*** Begin section ***

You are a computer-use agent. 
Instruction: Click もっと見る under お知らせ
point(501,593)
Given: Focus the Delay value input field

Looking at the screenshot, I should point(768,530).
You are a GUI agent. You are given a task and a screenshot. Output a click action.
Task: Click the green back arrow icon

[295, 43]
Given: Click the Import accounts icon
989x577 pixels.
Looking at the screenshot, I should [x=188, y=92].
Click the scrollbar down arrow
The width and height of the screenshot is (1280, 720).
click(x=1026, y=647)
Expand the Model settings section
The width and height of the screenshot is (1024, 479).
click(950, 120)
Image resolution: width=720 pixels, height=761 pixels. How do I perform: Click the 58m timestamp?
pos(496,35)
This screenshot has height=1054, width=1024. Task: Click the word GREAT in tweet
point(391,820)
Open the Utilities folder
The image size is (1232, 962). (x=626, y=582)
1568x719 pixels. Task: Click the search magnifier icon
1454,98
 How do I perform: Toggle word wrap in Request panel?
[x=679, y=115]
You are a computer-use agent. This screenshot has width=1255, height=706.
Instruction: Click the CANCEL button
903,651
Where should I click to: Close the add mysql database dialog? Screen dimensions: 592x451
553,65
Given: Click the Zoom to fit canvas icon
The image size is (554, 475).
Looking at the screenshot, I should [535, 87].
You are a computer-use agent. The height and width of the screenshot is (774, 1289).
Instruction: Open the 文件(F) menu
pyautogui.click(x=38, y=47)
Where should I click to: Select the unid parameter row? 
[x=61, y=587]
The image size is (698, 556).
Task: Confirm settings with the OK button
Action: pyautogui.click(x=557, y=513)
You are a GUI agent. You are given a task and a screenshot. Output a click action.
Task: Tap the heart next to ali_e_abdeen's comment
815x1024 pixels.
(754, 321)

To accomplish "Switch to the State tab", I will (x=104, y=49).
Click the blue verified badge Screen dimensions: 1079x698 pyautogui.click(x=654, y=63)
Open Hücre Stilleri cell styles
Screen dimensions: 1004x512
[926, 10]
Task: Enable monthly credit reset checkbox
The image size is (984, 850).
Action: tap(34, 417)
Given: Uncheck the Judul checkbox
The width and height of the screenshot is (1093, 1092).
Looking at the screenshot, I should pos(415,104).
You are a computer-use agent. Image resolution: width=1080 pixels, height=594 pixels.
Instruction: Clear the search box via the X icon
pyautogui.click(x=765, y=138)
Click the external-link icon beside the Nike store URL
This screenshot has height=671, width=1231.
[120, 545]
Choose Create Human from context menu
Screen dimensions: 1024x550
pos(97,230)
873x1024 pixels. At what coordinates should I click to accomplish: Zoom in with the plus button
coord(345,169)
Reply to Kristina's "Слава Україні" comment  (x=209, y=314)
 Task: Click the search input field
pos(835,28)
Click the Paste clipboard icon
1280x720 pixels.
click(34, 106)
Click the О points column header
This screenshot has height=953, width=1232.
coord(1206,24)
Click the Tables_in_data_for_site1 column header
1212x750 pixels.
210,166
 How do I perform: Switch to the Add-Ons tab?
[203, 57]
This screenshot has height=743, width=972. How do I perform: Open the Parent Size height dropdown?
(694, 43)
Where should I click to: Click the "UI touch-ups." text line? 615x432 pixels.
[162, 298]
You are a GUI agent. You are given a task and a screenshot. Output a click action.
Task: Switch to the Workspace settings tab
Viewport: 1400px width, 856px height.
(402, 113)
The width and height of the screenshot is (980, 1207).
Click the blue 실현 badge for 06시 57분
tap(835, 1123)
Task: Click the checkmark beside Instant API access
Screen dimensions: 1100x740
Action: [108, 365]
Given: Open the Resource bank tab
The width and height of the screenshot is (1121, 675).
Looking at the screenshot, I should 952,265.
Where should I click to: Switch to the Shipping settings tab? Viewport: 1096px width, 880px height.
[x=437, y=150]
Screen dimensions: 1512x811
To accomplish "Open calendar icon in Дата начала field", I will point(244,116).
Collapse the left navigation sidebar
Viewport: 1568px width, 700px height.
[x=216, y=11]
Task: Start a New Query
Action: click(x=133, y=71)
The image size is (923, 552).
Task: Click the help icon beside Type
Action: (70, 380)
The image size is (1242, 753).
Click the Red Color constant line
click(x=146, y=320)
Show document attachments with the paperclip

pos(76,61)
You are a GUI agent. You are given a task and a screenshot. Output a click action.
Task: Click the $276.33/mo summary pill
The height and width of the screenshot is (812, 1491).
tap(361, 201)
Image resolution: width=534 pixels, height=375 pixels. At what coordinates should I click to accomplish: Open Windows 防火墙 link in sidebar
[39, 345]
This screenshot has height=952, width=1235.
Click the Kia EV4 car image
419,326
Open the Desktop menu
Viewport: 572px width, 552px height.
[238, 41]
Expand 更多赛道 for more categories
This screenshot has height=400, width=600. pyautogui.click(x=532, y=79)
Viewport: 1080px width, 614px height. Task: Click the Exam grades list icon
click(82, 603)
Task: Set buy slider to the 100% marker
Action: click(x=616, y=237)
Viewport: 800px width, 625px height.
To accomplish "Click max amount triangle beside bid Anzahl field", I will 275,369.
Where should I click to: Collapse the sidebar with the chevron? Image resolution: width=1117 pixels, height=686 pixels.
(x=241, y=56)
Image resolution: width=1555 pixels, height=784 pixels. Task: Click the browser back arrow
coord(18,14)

*** End section ***

**Activity**: The material above must be returned word for word, complete.

**Written answer**:
You are a computer-use agent. 
Instruction: Click もっと見る under お知らせ
point(501,593)
Given: Focus the Delay value input field

Looking at the screenshot, I should point(768,530).
You are a GUI agent. You are given a task and a screenshot. Output a click action.
Task: Click the green back arrow icon

[295, 43]
Given: Click the Import accounts icon
989x577 pixels.
Looking at the screenshot, I should [x=188, y=92].
Click the scrollbar down arrow
The width and height of the screenshot is (1280, 720).
click(x=1026, y=647)
Expand the Model settings section
The width and height of the screenshot is (1024, 479).
click(950, 120)
Image resolution: width=720 pixels, height=761 pixels. How do I perform: Click the 58m timestamp?
pos(496,35)
This screenshot has height=1054, width=1024. Task: Click the word GREAT in tweet
point(391,820)
Open the Utilities folder
The image size is (1232, 962). (x=626, y=582)
1568x719 pixels. Task: Click the search magnifier icon
1454,98
 How do I perform: Toggle word wrap in Request panel?
[x=679, y=115]
You are a computer-use agent. This screenshot has width=1255, height=706.
Instruction: Click the CANCEL button
903,651
Where should I click to: Close the add mysql database dialog? Screen dimensions: 592x451
553,65
Given: Click the Zoom to fit canvas icon
The image size is (554, 475).
Looking at the screenshot, I should [535, 87].
You are a computer-use agent. The height and width of the screenshot is (774, 1289).
Instruction: Open the 文件(F) menu
pyautogui.click(x=38, y=47)
Where should I click to: Select the unid parameter row? 
[x=61, y=587]
The image size is (698, 556).
Task: Confirm settings with the OK button
Action: pyautogui.click(x=557, y=513)
You are a GUI agent. You are given a task and a screenshot. Output a click action.
Task: Tap the heart next to ali_e_abdeen's comment
815x1024 pixels.
(754, 321)

To accomplish "Switch to the State tab", I will (x=104, y=49).
Click the blue verified badge Screen dimensions: 1079x698 pyautogui.click(x=654, y=63)
Open Hücre Stilleri cell styles
Screen dimensions: 1004x512
[926, 10]
Task: Enable monthly credit reset checkbox
The image size is (984, 850).
Action: tap(34, 417)
Given: Uncheck the Judul checkbox
The width and height of the screenshot is (1093, 1092).
Looking at the screenshot, I should pos(415,104).
You are a computer-use agent. Image resolution: width=1080 pixels, height=594 pixels.
Instruction: Clear the search box via the X icon
pyautogui.click(x=765, y=138)
Click the external-link icon beside the Nike store URL
This screenshot has height=671, width=1231.
[120, 545]
Choose Create Human from context menu
Screen dimensions: 1024x550
pos(97,230)
873x1024 pixels. At what coordinates should I click to accomplish: Zoom in with the plus button
coord(345,169)
Reply to Kristina's "Слава Україні" comment  (x=209, y=314)
 Task: Click the search input field
pos(835,28)
Click the Paste clipboard icon
1280x720 pixels.
click(34, 106)
Click the О points column header
This screenshot has height=953, width=1232.
coord(1206,24)
Click the Tables_in_data_for_site1 column header
1212x750 pixels.
210,166
 How do I perform: Switch to the Add-Ons tab?
[203, 57]
This screenshot has height=743, width=972. How do I perform: Open the Parent Size height dropdown?
(694, 43)
Where should I click to: Click the "UI touch-ups." text line? 615x432 pixels.
[162, 298]
You are a GUI agent. You are given a task and a screenshot. Output a click action.
Task: Switch to the Workspace settings tab
Viewport: 1400px width, 856px height.
(402, 113)
The width and height of the screenshot is (980, 1207).
Click the blue 실현 badge for 06시 57분
tap(835, 1123)
Task: Click the checkmark beside Instant API access
Screen dimensions: 1100x740
Action: [108, 365]
Given: Open the Resource bank tab
The width and height of the screenshot is (1121, 675).
Looking at the screenshot, I should 952,265.
Where should I click to: Switch to the Shipping settings tab? Viewport: 1096px width, 880px height.
[x=437, y=150]
Screen dimensions: 1512x811
To accomplish "Open calendar icon in Дата начала field", I will point(244,116).
Collapse the left navigation sidebar
Viewport: 1568px width, 700px height.
[x=216, y=11]
Task: Start a New Query
Action: click(x=133, y=71)
The image size is (923, 552).
Task: Click the help icon beside Type
Action: (70, 380)
The image size is (1242, 753).
Click the Red Color constant line
click(x=146, y=320)
Show document attachments with the paperclip

pos(76,61)
You are a GUI agent. You are given a task and a screenshot. Output a click action.
Task: Click the $276.33/mo summary pill
The height and width of the screenshot is (812, 1491).
tap(361, 201)
Image resolution: width=534 pixels, height=375 pixels. At what coordinates should I click to accomplish: Open Windows 防火墙 link in sidebar
[39, 345]
This screenshot has height=952, width=1235.
Click the Kia EV4 car image
419,326
Open the Desktop menu
Viewport: 572px width, 552px height.
[238, 41]
Expand 更多赛道 for more categories
This screenshot has height=400, width=600. pyautogui.click(x=532, y=79)
Viewport: 1080px width, 614px height. Task: Click the Exam grades list icon
click(82, 603)
Task: Set buy slider to the 100% marker
Action: click(x=616, y=237)
Viewport: 800px width, 625px height.
To accomplish "Click max amount triangle beside bid Anzahl field", I will 275,369.
Where should I click to: Collapse the sidebar with the chevron? Image resolution: width=1117 pixels, height=686 pixels.
(x=241, y=56)
Image resolution: width=1555 pixels, height=784 pixels. Task: Click the browser back arrow
coord(18,14)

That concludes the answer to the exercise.